Data
= Beginning of Section =

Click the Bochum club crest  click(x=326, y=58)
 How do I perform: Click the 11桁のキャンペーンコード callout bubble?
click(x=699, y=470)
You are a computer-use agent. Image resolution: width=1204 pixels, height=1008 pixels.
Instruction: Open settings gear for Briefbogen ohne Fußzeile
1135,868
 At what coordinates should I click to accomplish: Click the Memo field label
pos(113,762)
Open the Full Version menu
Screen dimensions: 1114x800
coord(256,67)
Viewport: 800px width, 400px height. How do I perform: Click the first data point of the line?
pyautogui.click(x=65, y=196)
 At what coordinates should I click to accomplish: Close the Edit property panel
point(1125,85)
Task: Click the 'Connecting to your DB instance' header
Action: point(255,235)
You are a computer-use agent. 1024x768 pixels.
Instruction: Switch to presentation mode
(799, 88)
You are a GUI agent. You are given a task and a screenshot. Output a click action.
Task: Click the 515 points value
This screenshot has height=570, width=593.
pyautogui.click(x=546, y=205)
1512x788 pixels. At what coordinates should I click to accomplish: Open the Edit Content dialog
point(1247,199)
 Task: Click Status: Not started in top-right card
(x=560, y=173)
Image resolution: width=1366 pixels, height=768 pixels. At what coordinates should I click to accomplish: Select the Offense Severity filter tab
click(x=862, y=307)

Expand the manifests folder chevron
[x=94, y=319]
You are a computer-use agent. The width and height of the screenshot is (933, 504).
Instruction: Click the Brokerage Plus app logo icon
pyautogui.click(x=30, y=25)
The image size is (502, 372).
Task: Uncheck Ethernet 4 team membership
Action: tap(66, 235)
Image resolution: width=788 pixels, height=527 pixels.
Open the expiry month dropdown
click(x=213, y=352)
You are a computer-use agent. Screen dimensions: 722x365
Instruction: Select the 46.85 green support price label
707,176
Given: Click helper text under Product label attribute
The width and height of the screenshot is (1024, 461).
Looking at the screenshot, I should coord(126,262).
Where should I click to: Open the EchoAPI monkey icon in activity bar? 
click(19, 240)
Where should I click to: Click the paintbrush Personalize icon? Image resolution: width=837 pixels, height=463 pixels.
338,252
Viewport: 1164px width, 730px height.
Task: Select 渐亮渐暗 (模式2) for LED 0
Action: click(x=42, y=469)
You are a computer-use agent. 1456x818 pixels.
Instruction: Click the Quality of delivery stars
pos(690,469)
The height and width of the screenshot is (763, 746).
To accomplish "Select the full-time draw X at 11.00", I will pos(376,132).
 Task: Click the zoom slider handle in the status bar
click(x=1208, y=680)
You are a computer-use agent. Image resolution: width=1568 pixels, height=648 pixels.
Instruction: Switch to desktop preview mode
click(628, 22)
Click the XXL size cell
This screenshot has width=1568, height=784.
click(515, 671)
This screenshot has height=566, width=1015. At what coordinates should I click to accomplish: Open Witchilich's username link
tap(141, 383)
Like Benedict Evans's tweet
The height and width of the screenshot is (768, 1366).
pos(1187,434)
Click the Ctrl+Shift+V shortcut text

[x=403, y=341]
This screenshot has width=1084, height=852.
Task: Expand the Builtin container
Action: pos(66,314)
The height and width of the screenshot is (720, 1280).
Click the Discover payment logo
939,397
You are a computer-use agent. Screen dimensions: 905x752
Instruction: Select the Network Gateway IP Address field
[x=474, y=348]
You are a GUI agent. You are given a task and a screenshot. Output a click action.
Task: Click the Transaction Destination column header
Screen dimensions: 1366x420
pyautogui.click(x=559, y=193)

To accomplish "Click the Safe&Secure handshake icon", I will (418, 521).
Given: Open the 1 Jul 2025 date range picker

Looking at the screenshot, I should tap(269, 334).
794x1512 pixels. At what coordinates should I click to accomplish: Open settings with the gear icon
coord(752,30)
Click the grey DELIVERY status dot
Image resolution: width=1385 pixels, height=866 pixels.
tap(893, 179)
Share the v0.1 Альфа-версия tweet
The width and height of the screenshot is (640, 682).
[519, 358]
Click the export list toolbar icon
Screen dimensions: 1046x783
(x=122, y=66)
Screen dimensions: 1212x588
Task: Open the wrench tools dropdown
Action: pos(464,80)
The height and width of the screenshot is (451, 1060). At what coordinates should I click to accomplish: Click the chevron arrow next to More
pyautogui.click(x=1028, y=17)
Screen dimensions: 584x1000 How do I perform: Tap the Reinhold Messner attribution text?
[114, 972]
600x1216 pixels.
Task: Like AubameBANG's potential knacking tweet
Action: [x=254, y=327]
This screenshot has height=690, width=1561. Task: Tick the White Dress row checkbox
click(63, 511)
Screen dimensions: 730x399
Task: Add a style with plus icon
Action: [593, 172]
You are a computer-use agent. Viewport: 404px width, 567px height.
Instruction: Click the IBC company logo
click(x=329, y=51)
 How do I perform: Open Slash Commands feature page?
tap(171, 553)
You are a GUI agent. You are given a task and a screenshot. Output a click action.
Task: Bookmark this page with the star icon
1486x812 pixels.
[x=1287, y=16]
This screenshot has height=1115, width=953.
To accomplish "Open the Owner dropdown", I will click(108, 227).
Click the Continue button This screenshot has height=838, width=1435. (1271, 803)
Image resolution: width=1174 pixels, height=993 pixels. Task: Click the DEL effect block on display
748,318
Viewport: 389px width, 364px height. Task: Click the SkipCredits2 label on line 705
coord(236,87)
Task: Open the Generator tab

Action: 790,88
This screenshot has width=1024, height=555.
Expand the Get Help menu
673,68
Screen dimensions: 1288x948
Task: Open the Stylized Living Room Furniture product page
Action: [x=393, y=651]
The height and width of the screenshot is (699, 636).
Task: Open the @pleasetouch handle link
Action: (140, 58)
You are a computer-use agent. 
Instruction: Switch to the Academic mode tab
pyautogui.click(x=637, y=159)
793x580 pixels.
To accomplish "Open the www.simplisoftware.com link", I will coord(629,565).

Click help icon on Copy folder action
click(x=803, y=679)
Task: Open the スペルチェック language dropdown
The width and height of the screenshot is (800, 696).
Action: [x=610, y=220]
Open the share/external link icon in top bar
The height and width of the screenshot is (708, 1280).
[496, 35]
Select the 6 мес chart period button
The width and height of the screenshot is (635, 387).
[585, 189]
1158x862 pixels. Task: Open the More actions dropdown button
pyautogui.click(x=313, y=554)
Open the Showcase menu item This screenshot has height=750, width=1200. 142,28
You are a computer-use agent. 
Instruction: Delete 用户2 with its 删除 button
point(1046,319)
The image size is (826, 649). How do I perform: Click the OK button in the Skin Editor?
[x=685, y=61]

= End of Section =

Aim of the exercise
Return only the lines between the one holding "Task: Click Status: Not" and the one holding "Given: Click helper", inclusive, exactly as they appear above.

Answer area
 Task: Click Status: Not started in top-right card
(x=560, y=173)
Image resolution: width=1366 pixels, height=768 pixels. At what coordinates should I click to accomplish: Select the Offense Severity filter tab
click(x=862, y=307)

Expand the manifests folder chevron
[x=94, y=319]
You are a computer-use agent. The width and height of the screenshot is (933, 504).
Instruction: Click the Brokerage Plus app logo icon
pyautogui.click(x=30, y=25)
The image size is (502, 372).
Task: Uncheck Ethernet 4 team membership
Action: tap(66, 235)
Image resolution: width=788 pixels, height=527 pixels.
Open the expiry month dropdown
click(x=213, y=352)
You are a computer-use agent. Screen dimensions: 722x365
Instruction: Select the 46.85 green support price label
707,176
Given: Click helper text under Product label attribute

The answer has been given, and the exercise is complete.